### EXERCISE OBJECTIVE
Return a copy of every line in the records that includes the word "symbol".

Top of PROVIDED DATA

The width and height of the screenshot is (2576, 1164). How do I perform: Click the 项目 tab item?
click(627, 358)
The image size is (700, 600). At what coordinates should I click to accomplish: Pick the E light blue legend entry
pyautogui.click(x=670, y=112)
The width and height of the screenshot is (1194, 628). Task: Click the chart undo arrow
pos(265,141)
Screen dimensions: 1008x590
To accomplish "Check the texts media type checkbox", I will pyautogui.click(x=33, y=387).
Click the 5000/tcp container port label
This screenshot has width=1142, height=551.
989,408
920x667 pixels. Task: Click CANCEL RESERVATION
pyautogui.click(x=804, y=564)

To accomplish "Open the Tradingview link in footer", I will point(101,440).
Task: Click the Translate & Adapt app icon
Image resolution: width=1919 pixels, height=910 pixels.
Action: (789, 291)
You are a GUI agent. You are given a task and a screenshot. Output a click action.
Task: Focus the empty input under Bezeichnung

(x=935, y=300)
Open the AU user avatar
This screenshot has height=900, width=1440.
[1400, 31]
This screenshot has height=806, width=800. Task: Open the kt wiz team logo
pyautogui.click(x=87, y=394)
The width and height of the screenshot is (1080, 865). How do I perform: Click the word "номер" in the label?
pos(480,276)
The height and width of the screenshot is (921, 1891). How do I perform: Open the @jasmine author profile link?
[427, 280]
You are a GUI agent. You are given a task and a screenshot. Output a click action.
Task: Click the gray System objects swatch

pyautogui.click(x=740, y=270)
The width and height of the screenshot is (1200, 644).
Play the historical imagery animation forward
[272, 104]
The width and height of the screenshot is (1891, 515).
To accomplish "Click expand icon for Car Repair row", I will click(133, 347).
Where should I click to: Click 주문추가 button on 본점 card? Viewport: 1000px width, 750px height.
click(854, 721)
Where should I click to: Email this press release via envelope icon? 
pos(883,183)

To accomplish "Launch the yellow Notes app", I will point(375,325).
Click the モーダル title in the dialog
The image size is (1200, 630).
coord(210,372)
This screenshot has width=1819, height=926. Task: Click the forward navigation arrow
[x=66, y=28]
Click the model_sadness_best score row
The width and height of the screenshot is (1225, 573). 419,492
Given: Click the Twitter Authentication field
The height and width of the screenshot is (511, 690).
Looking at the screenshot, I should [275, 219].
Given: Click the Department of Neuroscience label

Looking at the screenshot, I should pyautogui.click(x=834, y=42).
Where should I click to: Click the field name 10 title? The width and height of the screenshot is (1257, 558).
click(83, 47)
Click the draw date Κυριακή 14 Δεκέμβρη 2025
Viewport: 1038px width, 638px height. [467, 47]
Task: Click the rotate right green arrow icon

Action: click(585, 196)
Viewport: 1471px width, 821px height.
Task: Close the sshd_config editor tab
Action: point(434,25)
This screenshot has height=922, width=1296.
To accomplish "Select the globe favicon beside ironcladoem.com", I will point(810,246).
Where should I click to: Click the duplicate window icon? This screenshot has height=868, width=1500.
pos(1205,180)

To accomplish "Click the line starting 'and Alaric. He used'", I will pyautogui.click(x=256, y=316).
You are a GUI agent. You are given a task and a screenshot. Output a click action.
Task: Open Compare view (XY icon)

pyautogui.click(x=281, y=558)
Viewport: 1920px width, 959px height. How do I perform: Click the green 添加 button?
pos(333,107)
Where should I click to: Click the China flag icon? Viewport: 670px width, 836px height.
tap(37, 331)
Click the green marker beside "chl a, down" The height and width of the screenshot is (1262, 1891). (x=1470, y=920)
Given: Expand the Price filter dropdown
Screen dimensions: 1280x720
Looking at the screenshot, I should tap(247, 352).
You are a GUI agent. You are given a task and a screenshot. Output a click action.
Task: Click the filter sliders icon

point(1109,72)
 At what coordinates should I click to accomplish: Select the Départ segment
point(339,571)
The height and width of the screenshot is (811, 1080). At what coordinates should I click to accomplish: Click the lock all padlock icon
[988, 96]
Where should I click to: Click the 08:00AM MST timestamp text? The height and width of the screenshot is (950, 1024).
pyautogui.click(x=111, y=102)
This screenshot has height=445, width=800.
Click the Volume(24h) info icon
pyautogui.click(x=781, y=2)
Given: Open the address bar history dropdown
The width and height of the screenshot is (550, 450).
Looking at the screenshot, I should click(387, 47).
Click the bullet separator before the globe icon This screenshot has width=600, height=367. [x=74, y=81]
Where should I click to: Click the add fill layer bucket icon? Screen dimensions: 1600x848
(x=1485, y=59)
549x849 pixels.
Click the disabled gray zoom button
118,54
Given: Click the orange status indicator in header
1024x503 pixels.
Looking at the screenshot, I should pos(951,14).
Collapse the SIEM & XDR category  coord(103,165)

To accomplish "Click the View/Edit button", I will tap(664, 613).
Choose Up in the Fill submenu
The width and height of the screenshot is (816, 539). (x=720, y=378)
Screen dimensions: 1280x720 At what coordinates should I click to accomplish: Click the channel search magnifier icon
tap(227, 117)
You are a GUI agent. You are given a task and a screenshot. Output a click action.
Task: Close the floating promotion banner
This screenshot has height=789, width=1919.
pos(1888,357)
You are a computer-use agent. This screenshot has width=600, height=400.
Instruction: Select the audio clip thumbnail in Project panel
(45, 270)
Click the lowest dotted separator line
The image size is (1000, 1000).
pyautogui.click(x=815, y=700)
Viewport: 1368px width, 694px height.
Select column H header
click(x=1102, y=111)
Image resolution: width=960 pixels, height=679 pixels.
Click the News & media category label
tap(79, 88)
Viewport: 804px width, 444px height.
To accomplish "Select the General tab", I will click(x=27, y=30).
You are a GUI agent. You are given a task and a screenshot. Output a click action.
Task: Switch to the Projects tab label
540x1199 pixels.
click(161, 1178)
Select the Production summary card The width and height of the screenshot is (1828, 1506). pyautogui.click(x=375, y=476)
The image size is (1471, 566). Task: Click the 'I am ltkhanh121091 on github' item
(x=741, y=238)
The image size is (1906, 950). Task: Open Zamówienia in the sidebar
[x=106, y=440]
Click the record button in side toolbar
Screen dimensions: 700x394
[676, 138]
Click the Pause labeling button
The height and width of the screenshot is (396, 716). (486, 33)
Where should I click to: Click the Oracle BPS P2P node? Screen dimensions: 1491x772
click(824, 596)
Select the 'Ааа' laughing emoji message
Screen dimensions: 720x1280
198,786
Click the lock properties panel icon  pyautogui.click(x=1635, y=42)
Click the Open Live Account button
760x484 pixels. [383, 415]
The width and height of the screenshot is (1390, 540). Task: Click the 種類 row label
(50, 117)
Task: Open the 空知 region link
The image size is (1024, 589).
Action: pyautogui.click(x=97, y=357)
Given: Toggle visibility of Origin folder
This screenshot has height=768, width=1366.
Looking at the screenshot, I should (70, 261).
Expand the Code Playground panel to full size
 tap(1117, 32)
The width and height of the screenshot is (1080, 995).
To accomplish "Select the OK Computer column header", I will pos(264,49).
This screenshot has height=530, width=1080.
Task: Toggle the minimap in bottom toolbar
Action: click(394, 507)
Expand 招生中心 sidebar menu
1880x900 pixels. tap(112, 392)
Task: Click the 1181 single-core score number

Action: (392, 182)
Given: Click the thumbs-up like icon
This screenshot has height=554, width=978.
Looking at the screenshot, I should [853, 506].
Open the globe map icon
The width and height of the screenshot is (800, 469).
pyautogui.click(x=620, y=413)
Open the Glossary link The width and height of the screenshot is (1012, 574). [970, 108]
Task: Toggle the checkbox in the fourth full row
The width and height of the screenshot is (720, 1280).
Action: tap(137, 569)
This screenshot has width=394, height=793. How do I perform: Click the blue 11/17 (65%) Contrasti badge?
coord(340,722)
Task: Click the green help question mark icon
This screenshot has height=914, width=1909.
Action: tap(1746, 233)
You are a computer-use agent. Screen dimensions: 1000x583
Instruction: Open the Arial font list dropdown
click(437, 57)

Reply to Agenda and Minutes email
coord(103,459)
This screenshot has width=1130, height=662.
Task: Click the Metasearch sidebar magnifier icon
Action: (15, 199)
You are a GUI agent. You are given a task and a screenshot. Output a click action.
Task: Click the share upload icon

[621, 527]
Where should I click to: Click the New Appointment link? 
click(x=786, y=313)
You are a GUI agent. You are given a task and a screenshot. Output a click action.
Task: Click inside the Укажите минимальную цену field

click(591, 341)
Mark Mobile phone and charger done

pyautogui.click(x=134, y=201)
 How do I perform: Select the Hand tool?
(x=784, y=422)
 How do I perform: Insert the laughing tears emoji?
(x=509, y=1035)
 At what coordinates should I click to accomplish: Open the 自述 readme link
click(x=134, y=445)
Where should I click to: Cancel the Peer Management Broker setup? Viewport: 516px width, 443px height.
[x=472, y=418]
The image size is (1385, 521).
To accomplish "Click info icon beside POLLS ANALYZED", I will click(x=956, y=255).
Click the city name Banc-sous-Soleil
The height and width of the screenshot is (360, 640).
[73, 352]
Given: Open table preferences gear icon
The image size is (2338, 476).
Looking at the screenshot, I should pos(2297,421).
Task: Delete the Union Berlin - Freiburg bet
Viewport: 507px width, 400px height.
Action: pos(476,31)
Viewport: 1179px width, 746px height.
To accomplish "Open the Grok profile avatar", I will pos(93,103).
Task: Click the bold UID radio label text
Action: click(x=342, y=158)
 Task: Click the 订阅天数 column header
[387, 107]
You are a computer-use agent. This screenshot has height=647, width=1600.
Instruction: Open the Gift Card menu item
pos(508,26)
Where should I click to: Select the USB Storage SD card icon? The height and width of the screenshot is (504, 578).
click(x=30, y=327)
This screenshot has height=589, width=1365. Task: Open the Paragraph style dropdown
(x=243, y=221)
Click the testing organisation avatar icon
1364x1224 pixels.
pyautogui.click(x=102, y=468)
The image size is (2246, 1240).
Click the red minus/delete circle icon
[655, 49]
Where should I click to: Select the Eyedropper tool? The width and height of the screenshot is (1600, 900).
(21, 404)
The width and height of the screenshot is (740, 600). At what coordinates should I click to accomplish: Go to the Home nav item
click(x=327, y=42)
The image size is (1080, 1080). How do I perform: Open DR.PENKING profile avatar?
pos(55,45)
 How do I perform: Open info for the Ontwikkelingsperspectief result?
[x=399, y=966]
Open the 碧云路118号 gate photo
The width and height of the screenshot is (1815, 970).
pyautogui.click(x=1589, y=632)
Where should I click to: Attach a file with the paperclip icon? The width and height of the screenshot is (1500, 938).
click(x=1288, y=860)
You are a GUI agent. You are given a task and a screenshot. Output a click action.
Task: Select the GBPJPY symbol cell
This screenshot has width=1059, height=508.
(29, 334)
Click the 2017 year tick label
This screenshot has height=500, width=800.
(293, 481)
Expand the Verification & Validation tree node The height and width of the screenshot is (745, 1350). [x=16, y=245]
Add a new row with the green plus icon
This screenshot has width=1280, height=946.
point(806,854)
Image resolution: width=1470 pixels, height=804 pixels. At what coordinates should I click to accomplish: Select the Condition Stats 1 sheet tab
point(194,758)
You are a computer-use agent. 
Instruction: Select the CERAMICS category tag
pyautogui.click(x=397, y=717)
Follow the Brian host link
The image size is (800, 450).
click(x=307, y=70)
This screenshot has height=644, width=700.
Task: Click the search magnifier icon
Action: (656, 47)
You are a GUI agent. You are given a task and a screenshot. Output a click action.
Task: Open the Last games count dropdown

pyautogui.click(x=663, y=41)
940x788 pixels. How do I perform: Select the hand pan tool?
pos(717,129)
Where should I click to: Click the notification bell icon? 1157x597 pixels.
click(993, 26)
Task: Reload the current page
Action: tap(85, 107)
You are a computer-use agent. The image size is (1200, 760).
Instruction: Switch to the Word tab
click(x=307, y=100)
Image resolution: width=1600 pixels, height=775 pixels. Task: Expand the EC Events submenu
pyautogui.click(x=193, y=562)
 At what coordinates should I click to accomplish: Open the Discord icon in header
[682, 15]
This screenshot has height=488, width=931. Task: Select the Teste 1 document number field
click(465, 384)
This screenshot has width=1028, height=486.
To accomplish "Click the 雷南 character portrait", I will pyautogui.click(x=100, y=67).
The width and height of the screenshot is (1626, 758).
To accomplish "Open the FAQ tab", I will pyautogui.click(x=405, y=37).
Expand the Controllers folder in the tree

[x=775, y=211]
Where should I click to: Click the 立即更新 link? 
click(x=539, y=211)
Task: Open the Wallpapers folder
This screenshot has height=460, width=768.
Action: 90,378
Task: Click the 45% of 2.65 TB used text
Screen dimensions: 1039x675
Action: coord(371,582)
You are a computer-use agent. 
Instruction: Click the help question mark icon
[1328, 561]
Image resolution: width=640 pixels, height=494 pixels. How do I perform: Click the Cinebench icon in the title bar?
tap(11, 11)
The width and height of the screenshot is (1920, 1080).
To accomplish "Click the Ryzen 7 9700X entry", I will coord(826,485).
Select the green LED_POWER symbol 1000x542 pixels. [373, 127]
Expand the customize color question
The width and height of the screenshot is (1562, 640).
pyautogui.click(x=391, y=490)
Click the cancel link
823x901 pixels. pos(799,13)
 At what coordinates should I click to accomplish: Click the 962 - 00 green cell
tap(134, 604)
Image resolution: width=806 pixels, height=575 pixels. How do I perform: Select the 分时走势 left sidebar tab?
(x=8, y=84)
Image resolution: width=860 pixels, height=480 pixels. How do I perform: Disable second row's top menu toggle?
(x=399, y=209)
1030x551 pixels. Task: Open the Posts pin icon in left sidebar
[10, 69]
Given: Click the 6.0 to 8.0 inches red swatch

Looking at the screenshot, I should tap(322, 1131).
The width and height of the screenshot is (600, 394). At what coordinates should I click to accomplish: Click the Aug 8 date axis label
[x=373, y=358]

Bottom of PROVIDED DATA

### ANSWER BOX
Task: Select the GBPJPY symbol cell
Select the green LED_POWER symbol 1000x542 pixels. [373, 127]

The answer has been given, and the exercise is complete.